Antananarivo, 2 Février, 7h10 – Une autre réponse à l’appel des autorités. Le système des Nations unies annonce mardi l’octroi d’un fonds de 360.000 dollars pour soutenir les sinistrés des dernières intempéries. Ces fonds viennent s’ajouter aux dons en nature et en service que les agences des Nations unies offrent déjà à Madagascar dans de pareilles circonstances ou même en prévention des risques et des catastrophes.
Dans un communiqué publié mardi, le système des Nations unies rappelle « sa solidarité envers la population affectée par les inondations ». Il explique ces fonds supplémentaires par « l’ampleur des dégâts causés par les intempéries tant sur le plan humain que des infrastructures ». En plus des 360.000 dollars, il indique également que « d’autres fonds sont en train d’être mobilisés ».
Ces financements supplémentaires constitue la réponse des Nations unies à l’appel du gouvernement malgache après la déclaration de l’état de sinistre national décidé en fin de semaine dernière.
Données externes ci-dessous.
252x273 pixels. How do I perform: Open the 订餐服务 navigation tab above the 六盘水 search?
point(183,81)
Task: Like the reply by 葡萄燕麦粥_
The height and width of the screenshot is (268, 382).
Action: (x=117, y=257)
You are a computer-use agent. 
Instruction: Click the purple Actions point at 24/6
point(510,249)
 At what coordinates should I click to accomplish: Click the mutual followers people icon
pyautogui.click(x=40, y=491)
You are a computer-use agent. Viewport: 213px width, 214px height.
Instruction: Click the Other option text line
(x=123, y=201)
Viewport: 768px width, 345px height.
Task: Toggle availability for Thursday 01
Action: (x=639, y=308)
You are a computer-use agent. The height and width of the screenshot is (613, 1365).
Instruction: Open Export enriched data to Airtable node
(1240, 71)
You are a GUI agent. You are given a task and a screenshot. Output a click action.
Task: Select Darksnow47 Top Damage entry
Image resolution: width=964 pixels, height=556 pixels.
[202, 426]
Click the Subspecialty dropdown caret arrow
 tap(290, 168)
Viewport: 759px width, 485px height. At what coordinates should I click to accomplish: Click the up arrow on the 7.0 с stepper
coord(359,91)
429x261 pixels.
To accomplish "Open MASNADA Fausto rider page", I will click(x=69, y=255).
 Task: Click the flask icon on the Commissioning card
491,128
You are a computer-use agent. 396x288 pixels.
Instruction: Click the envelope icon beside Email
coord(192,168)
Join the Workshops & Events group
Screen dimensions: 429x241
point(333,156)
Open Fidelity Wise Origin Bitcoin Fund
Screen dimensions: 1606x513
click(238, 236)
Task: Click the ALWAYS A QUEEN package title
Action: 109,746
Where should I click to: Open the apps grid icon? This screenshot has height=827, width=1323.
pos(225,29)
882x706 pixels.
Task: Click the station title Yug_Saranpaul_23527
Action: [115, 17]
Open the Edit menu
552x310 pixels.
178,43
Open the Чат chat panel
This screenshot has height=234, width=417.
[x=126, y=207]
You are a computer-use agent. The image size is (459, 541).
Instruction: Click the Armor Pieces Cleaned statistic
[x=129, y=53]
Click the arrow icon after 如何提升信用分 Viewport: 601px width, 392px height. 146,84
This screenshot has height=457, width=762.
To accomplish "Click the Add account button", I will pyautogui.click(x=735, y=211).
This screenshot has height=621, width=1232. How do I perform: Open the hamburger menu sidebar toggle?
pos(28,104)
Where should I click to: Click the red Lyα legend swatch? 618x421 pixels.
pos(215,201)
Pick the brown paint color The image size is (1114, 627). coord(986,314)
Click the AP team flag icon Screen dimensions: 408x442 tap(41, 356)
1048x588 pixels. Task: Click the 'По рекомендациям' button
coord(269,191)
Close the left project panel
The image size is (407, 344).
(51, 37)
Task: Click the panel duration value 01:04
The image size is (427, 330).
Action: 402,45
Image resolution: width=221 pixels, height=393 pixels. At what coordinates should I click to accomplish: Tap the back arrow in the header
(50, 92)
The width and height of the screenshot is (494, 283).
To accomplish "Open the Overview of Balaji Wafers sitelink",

Mais le système a déjà accompagné Madagascar dès le lendemain même de la survenue des fortes pluies de la nuit du 17 au 18 Janvier. Il indique également avoir déjà été aux côtés de Madagascar dans toutes ses « réponses face aux urgences tout au long de l’année, à travers des activités de préparation aux catastrophes comme la mise à jour des plans de contingence, des plans d’évacuation, ou la constitution des stocks d’urgence ».
Au lendemain des premières pluies, le SNU souligne avoir livré « des aides en nature dont des tentes, des médicaments, des vivres et des équipements pour l’hygiène et l’assainissement auprès des ministères sectoriels, de la Commune Urbaine d’Antananarivo ainsi que du bureau national de gestion des risques et des catastrophes ». « Des services divers dont les sensibilisations pour les secteurs eau/hygiène/assainissement, protection, nutrition », ou encore des consultations gratuites aux malades ont également été apportés par le SNU. A cela s’ajoutent les activités d’appuis qui consitent notamment à « accompagner le retour des personnes déplacées vers leurs fokontany d’origine ».